If you want to eschew cooking with oil completely, you also have some great options. An air fryer is one of them. This handy countertop device used high heat air that circulates around your food to produce food that actually tastes like it has been deep-fried. As they have grown in popularity, they have become more affordable. You can find one that is perfect for a side of french "fries" for two or one that will cook chicken for the whole family. Look for features like automatic timers and specialty settings.

3. Use Silicone or Non-Stick Cookware

Whether using your oven or the stovetop, try using non-stick cookware to prevent sticking. Silicone is a popular option for baking because it is flexible and non-toxic. If you don't want to buy new pans, try using parchment paper to line the inside of the pans. It releases easy and won't stick to your food. Be sure to check what temperature it can handle before you put it in a too-hot oven and take care to avoid letting it touch open flames or heating elements.

4. Steam Vegetables

Steaming has been popular for decades, and it is a great way to cook crisp veggies that retain most of their nutritional value. This can be done on the stovetop in a steamer pan or ina steam basket int eh microwave. Either way, the only extra ingredient you will need to properly steam vegetables is a couple of tablespoons of water.

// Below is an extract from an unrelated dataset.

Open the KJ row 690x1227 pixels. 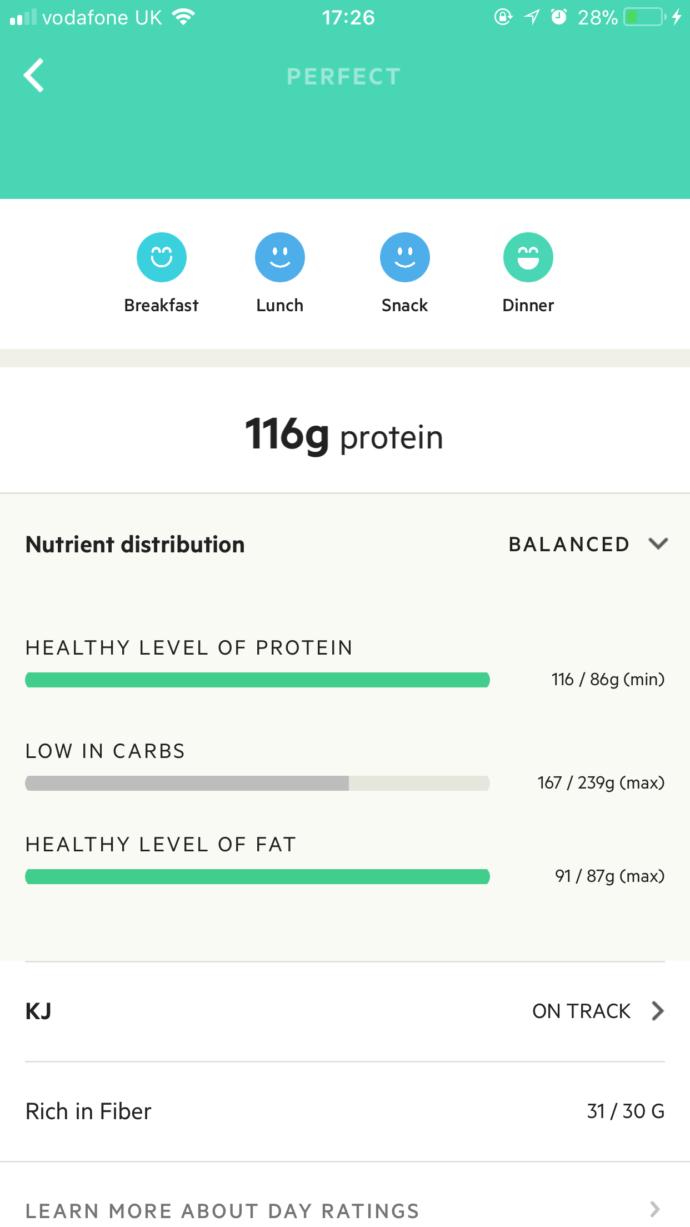pos(345,1011)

5. Grill Meats and Vegetables

Grilling is an excellent option when you want to step away from cooking with vegetable oil. You can use it for pretty much any food you want to cook. It is a nice treat in the winter and a hallmark of summer dining. Find a nonstick grill mat or basket for vegetables and smaller pieces of meat, fish, or shrimp.

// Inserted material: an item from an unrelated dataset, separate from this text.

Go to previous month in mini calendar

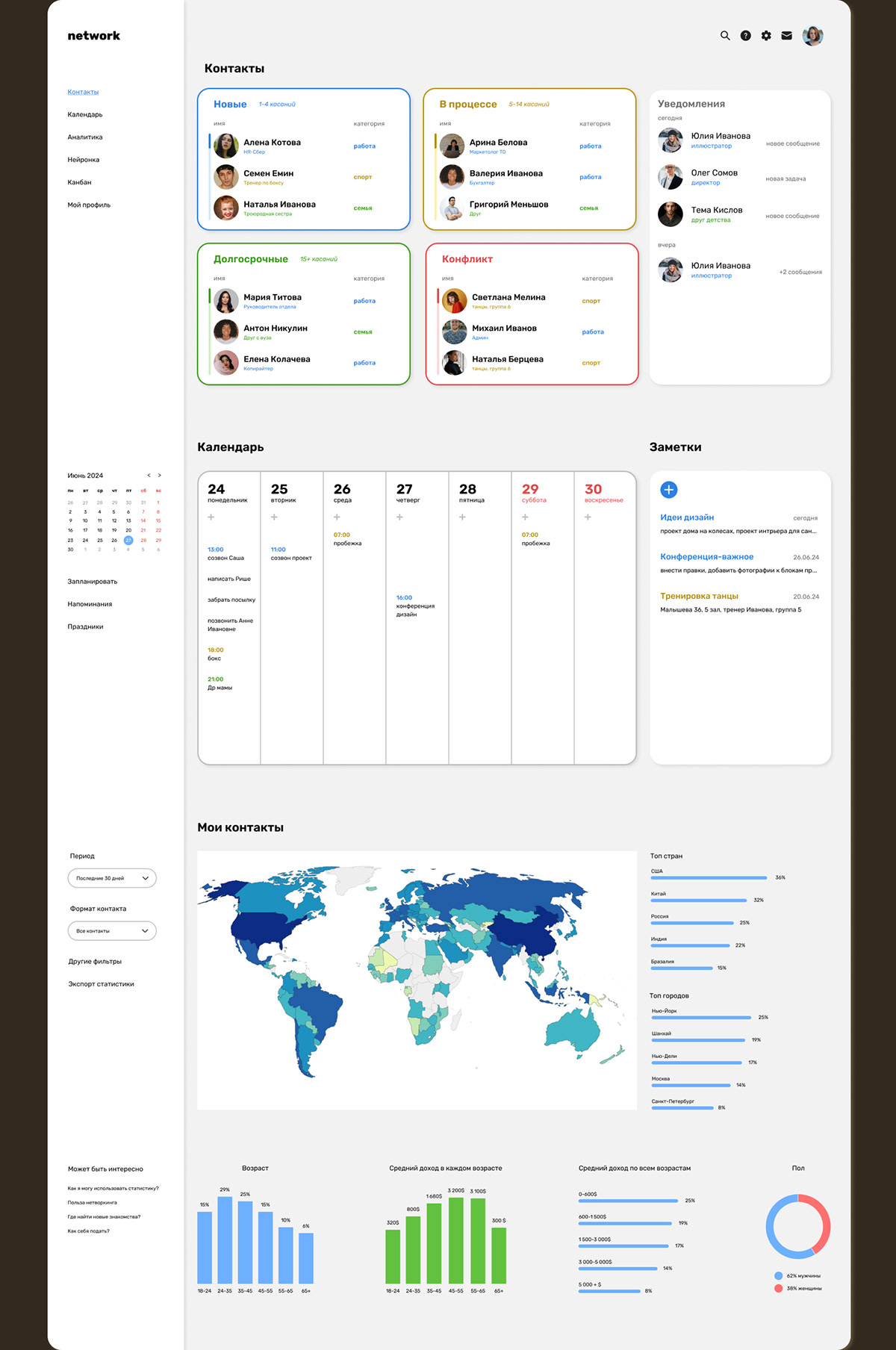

A rotisserie spit adds variety to cooking and lets you accommodate whole chickens or large roasts without worrying about overcooking. You can add a rotisserie to your grill, or buy one that comes already equipped with one.

There are plenty of options for cooking without using vegetable oil. Whether you find alternative oils or try out some new cooking techniques, the finished food will undoubtedly be better for your health.